Près de 200 ONG géorgiennes ont annoncé mercredi qu’elles refuseraient d’obéir à la loi sur l' »influence étrangère », adoptée la veille à l’initiative du parti au pouvoir malgré des semaines de manifestations dans ce pays du Caucase.
« La loi russe ne marchera pas dans notre pays et restera une feuille de papier vide à laquelle personne n’obéira », ont assuré mercredi près de 200 ONG dans un communiqué commun, défiant le gouvernement.
Cette loi, jugée liberticide par ses détracteurs et dénoncée par les Occidentaux, divise profondément la société géorgienne.
Depuis début avril, les manifestations d’opposants au texte se sont enchaînées, rassemblant plusieurs fois des dizaines de milliers de personnes.
Inspiré, selon l’opposition, d’une loi russe utilisée par le Kremlin pour persécuter les dissidents, le texte impose aux ONG et médias recevant au moins 20% de leur financement de l’étranger de s’enregistrer en tant qu' »organisation poursuivant les intérêts d’une puissance étrangère » et de se soumettre à un strict contrôle administratif.
Le parti au pouvoir du « Rêve géorgien », qui assure que la législation vise uniquement à garantir plus de « transparence », a fait adopter définitivement le texte lors d’un vote au Parlement mardi, passant outre le veto opposé par la présidente pro-européenne Salomé Zourabichvili.
Mais plusieurs organisations, parmi lesquelles la branche géorgienne de Transparency International, ont dit à l’AFP s’attendre à ce que leurs actifs soient gelés et leur travail entravé après l’entrée en vigueur de la loi.
« Loi malveillante »
Dans leur communiqué mercredi, les ONG ont notamment affirmé que la loi « met en danger la surveillance des élections » législatives prévues en Géorgie en octobre.
« Mais nous, organisations civiles géorgiennes, promettons de défendre les élections et la voix de chaque électeur », ont-elles assuré.
« Le Rêve géorgien crée un système de gouvernance dépourvu de médias critiques ou de groupes civils capables de s’élever contre le recul démocratique en général et les violations électorales en particulier », a fustigé Eka Gigauri, directrice exécutive de Transparency International-Géorgie.
Selon elle, « ce texte de loi malveillant doit être supprimé immédiatement, car il viole directement le droit à la liberté d’association ».
Elle a aussi appelé le pouvoir à mettre fin à une « campagne d’intimidation et de violence contre la société civile géorgienne ».

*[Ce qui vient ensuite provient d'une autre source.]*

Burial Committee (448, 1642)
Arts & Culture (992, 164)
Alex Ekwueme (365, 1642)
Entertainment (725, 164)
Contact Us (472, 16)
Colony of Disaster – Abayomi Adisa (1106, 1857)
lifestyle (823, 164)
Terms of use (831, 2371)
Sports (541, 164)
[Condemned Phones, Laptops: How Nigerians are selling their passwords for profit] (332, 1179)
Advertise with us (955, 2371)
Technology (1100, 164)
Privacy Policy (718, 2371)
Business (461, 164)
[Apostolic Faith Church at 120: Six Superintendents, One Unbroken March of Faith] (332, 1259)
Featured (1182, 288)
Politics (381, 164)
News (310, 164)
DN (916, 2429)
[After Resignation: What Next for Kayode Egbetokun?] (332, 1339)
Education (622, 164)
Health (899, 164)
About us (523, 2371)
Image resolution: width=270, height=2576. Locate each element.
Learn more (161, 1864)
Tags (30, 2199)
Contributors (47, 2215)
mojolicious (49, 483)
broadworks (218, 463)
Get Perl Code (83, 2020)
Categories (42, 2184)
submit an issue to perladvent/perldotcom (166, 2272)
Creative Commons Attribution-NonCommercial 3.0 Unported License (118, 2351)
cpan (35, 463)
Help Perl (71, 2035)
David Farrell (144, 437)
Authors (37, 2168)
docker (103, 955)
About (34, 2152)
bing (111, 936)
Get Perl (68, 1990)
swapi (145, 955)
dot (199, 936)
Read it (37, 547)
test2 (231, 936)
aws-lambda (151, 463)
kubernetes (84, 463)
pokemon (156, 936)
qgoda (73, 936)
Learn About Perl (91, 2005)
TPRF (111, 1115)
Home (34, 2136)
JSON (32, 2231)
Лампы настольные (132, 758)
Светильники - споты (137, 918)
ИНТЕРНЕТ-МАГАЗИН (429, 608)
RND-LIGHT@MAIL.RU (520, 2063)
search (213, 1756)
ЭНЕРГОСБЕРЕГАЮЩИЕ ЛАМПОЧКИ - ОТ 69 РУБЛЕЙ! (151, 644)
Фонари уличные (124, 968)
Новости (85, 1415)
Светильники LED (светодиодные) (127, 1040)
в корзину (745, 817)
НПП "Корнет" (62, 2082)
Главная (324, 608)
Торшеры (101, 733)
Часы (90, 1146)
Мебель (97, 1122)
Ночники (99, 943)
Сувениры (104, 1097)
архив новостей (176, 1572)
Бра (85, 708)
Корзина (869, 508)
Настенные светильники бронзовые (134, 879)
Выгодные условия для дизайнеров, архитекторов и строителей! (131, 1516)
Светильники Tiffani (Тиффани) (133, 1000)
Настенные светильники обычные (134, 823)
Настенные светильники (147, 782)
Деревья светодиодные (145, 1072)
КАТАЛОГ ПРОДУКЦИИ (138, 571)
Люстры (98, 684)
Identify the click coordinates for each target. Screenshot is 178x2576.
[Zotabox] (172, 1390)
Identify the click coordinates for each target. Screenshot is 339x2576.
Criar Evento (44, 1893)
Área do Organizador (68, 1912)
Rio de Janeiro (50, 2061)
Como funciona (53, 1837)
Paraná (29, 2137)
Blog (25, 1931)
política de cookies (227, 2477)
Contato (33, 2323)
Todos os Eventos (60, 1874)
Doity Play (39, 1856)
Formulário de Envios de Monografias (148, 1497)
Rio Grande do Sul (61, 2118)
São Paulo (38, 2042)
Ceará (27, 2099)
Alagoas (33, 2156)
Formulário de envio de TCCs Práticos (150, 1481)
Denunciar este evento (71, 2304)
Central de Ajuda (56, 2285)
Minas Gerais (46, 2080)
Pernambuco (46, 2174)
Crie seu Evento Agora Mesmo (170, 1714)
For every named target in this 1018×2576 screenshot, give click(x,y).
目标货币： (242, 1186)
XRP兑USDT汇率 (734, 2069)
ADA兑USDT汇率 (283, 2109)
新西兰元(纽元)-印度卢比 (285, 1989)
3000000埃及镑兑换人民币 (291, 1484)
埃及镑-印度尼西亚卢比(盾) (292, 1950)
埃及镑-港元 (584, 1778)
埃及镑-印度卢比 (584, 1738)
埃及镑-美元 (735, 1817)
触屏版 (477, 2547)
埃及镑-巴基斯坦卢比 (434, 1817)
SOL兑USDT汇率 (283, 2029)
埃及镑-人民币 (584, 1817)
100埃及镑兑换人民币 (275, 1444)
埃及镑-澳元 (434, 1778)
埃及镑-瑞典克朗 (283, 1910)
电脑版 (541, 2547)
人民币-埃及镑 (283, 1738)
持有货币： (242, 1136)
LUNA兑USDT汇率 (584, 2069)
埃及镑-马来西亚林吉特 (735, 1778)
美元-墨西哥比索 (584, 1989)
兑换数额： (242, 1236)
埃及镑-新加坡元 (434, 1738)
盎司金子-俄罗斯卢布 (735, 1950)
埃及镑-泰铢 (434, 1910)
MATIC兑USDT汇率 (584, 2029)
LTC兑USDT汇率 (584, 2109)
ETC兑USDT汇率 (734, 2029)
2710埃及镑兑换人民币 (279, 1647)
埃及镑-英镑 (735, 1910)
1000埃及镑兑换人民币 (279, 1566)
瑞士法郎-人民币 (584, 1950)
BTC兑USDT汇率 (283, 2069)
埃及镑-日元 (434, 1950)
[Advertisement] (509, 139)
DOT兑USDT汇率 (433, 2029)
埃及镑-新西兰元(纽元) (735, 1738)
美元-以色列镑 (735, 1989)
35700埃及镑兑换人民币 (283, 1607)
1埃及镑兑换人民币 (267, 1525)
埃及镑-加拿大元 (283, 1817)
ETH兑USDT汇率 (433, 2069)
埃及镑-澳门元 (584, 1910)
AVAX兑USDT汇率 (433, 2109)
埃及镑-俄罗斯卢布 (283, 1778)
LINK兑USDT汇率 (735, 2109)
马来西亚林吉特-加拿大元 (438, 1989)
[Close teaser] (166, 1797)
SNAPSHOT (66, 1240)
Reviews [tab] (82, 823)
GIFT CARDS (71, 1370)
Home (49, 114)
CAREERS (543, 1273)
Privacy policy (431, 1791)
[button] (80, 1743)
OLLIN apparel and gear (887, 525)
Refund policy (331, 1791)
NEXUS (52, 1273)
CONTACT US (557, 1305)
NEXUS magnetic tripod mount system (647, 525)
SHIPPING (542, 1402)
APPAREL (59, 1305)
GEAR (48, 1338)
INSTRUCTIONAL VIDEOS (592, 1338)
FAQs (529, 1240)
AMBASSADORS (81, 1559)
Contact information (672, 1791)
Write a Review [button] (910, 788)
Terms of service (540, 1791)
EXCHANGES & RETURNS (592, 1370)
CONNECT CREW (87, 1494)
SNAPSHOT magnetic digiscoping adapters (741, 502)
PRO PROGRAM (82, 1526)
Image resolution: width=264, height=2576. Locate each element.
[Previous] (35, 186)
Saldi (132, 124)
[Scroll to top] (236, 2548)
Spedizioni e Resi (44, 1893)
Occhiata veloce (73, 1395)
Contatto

Alors que la loi faisait son chemin au Parlement, des dizaines d’employés d’ONG de premier plan ont affirmé avoir été la cible d’appels téléphoniques et d’affiches insultantes.
Plusieurs personnalités de l’opposition ont aussi affirmé avoir été agressées par des inconnus qu’ils accusent d’être liés au parti au pouvoir.
Aspirations européennes
Nona Kourdovanidzé, présidente de l’association de défense des droits GYLA, basée à Tbilissi, a estimé que « la loi est inconstitutionnelle et stigmatise les ONG ».
« Il est également inacceptable d’obéir à une loi qui, comme l’a dit Bruxelles, va à l’encontre de la voie européenne de la Géorgie », a-t-elle déclaré à l’AFP.
Le chef de la diplomatie européenne Josep Borrell a dit mardi « profondément regretter » l’adoption définitive de la loi, appelant ce pays du Caucase à « revenir fermement sur la voie de l’UE ».
Washington, par la voix du porte-parole du département d’Etat, a aussi « condamné » un vote ignorant « les aspirations euro-atlantiques du peuple géorgien ».
Bien que la Géorgie soit officiellement candidate à l’UE depuis décembre 2023, et que le Rêve géorgien soutienne formellement l’objectif inscrit dans la Constitution de rejoindre un jour l’UE et l’Otan, ce parti, au pouvoir depuis 2012, a multiplié les mesures qui selon ses détracteurs rapprochent le pays de Moscou.
Mardi, des milliers de personnes, comme à de nombreuses autres reprises au cours des semaines précédentes, sont descendues dans les rues de Tbilissi pour protester devant le Parlement.